Extracting and storing per step agent state from RLlib rollouts


I am an ML researcher looking to assess the competency of RL agents. As part of this, when I execute rollouts I want to collect a large amount of information about the agent’s internal state as well as the current observation, action, etc… Moreover, I ideally would want to do this in a way that is agnostic to the RL algorithm (e.g. check if a q function exists and, if it is, take the q_value distribution for a given state-acton tuple).

I have been looking into custom callbacks, but am not sure if this will allow me to accomplish this goal. In short, I want to be able to run rollouts in a distributed setting and have it output a dictionary (indexed by PID and core-specific episode, perhaps) with episode keys and a subdictionary that is indexed by timestep and includes all this information as key-value pairs. Can you help me with this?

Thanks so much in advance.

Perhaps you can add all this information in the Torch policy template: ray/torch_policy_template.py at master · ray-project/ray · GitHub

stats_fn returns a dictionary of the statistics that you need. You can override the function appropriately to include the stuff you said above.

Hi @Samuel_Showalter,

Welcome to the forum. It would be easier to answer your question if you could provide an expanded list of the types of information you would want to collect. The standard RL information is pretty easy to extract. But others would be much harder.

As a start you could add the following to your config and then figure out what other kind of information you want to augment it with.
`config[“output”] = “/path/to/store/data/”

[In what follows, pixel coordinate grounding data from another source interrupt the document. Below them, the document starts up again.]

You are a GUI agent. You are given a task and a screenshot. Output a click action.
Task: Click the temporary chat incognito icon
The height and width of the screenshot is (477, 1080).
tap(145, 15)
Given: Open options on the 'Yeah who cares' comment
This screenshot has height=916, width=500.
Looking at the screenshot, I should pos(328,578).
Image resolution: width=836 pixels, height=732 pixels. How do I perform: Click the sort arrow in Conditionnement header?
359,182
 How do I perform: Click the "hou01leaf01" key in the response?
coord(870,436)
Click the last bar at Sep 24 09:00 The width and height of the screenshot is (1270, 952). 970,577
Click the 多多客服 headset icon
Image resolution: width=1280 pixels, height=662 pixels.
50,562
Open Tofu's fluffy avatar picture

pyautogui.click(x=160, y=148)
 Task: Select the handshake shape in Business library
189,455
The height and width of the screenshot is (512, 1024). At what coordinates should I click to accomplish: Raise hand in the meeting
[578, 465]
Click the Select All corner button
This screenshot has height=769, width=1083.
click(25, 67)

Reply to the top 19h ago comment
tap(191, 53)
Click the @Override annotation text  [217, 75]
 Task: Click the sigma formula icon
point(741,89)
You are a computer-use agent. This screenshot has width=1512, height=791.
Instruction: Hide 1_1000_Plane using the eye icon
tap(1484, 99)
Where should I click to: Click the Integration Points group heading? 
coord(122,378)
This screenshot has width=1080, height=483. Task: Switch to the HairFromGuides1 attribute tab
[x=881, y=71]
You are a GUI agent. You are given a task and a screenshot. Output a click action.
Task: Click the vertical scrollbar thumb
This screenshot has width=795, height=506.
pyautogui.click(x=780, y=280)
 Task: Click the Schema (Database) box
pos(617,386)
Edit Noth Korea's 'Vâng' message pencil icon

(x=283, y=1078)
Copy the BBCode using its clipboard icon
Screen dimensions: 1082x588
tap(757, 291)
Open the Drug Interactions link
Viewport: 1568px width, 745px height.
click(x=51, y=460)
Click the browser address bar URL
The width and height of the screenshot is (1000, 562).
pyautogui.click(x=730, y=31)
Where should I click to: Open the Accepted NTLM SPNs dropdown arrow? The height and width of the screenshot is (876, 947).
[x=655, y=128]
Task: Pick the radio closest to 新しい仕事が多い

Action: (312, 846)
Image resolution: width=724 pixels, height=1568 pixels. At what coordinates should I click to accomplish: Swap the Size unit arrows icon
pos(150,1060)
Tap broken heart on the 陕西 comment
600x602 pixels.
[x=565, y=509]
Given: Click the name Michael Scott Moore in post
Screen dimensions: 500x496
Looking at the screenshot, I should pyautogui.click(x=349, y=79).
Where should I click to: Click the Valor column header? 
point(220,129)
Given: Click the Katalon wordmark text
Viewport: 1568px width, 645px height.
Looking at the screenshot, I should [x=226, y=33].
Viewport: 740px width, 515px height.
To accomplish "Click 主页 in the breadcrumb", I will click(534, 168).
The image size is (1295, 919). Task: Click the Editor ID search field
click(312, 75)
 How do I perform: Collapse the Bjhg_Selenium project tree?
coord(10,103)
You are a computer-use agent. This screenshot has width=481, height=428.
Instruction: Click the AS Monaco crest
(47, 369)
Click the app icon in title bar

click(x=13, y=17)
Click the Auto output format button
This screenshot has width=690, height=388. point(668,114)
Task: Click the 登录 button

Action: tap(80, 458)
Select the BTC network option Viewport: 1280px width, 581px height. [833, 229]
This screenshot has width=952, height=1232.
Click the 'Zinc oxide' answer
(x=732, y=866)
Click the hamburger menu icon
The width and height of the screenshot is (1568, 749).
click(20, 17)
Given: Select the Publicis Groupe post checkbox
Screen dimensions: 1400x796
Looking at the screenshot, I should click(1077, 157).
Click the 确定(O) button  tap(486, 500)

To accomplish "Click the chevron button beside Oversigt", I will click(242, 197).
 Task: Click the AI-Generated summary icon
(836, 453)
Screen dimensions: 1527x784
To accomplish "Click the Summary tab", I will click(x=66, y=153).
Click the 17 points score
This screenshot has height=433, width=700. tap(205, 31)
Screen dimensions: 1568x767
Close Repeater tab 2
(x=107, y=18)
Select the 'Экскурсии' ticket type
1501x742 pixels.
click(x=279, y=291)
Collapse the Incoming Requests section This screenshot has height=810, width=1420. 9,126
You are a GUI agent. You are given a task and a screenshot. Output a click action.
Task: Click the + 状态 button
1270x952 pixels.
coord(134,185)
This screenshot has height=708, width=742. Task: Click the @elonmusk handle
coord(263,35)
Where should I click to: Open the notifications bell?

This will create a set of json files in that directory with some information. As a start I would recommend only training for a couple steps because the data can become quite large quickly.

(accidentally posted this before it was complete)
Hi all,

Thanks so much for the ideas. I found a path forward that seems to be working, which is to extend the default callback class and access the internal state of the models by calling the Episode object to get the policy. Then I augment the on_episode_step function to process the observation and then output things like .value_function(), ’get_q_distributions (where applicable),etc.

Are there policy methods that are standard across all agents? i.e. is .value_function() and the action distribution consistent?